トラブル対策として,ネジを使わない溶接接続に改められ事故の再発を防いだことがあります。皆さんの工場でまだネジ接続のものが使われていないか一度点検してみてください。
■その他の液面計■
液面計が正常に作動しないと事故につながることがあります。液のオーバーフローなどは可燃物であれば火災などにもなります。計器の故障や調整不良によるトラブル事例もあるのでいくつか紹介します。
【事例①】
重油タンクに設置されていたパージ式液が実際より低めの値を示していることに運転員は気づかなかった。タンクに重油を受け入れていたところ,満液となりタンク上部から重油が噴き出した。
【事例②】
製品(球形ビーズのようなプラスチックの粒)を貯蔵する高さ10mほどのサイロ内には,放射線液面計が設置されていた。サイロ内の貯蔵量を検知して,一定量に達すると自動的に抜き出すシステムが組まれていた。定修時に,液面計を調整した際,計器のパラメータ(設定定数)を間違えてしまったため,スタートアップ後にサイロ内で爆発が起こった。
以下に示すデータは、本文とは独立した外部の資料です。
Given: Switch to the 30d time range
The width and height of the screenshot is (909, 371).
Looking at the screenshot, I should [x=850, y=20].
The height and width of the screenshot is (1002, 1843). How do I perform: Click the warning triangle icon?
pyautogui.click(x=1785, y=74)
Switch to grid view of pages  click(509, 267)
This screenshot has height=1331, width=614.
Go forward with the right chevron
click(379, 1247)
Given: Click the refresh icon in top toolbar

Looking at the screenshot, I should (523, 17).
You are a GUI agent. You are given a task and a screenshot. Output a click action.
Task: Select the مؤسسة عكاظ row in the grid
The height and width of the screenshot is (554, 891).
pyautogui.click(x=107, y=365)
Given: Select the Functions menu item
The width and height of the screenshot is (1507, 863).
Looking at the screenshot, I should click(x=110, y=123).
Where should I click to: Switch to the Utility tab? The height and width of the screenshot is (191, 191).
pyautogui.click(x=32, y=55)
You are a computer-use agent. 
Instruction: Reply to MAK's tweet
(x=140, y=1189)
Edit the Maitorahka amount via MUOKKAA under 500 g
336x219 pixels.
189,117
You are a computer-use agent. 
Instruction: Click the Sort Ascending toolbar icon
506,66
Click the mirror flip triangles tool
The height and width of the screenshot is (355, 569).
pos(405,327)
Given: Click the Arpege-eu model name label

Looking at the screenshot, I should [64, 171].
事例①はパージ式液面計のトラブルです。パージ式液面計は,タンクやドラムの上部より筒状のパイプで気体を送り込み,その背圧を測定して液レベルを間接的に測る方式です。液のレベルが変動すれば,それに比例して背圧が変化するという原理を用いた液面計です。排水ピットなど汚れのある液体でも測定できます。
今回のトラブルの原因は,背圧を導く導圧管の接続部分が緩んでいてパージ用の気体が漏れていたことが原因です。パージ流体がわずかに漏れたことから,背圧が実際よりは低めになってしまったのです。
パージ式液面計は,背圧を測定する配管部分などでわずかでも漏洩が起これば誤差になってしまいます。
事例②の放射線液面計の事故は,計器の点検の際に設定値を誤って作業員が入力したことにより起きた事故です。放射線式液面計は,粉体や粒体,高粘度物質など一般的な液面計では測れないものを測定するのに使われています。放射線が物質内を透過するとき放射線が一定量吸収量される原理を利用した計器です。サイロのような装置では,貯蔵している製品量に応じて放射線の吸収量が変化することから間接的に貯蔵量を推測することができます。間接測定方式であることから,いろいろなパラメータ(設定常数)を調整してレベルを計算します。このパラメータの設定を間違えてしまうと,正しい指示を示さなくなってしまいます。
今回のトラブルは,10%指示が低めに出ていたことに気づかず運転を続けていたところ,サイロ内に可燃性ガスが溜まりやすくなり静電気で爆発した事故です。
最近は,コンピュータを使った機器も増え,いろいろなパラメータの設定を必要とする計器が増えています。パラメータの設定は,慎重に確認しながら行ってください。